• TASK DETAILS:
Can you copy out only the material lines starting at the line that contains "This screenshot has width=758, height=426." and ending at the line that contains "will (x=319, y=29).", requests included, with every coordinate in the answers multiplied by 2 and rounded to a whole number, halves rounded up?

• SUPPLIED ENTRIES:

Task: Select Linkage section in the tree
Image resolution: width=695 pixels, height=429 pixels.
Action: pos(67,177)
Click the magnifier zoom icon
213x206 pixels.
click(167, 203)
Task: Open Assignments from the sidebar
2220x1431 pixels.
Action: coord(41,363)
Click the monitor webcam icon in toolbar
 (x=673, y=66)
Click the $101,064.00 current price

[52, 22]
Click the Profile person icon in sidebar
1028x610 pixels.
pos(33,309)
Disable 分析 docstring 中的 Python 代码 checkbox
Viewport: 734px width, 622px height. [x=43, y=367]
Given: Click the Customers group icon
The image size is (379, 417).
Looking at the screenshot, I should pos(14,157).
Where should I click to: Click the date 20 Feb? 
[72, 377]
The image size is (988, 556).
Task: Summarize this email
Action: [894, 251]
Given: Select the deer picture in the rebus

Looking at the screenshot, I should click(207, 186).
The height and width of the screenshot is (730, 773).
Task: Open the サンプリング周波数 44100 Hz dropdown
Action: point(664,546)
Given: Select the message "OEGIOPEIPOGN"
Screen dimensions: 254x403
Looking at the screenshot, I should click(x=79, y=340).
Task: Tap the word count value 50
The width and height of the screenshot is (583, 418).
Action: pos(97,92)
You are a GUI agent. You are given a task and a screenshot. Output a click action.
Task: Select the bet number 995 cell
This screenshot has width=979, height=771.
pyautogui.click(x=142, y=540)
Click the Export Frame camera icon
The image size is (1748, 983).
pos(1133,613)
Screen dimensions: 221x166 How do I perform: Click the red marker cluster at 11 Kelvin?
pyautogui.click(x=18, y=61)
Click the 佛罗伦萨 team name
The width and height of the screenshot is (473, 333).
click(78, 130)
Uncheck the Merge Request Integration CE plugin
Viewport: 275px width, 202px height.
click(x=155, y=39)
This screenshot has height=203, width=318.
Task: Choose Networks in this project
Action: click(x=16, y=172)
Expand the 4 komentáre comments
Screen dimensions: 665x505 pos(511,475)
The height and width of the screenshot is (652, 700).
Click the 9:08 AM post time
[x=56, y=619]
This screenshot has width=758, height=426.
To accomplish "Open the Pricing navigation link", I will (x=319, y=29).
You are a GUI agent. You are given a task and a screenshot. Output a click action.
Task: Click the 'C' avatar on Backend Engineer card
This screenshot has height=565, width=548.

• RESPONSE BELOW:
This screenshot has width=758, height=426.
To accomplish "Open the Pricing navigation link", I will (x=638, y=58).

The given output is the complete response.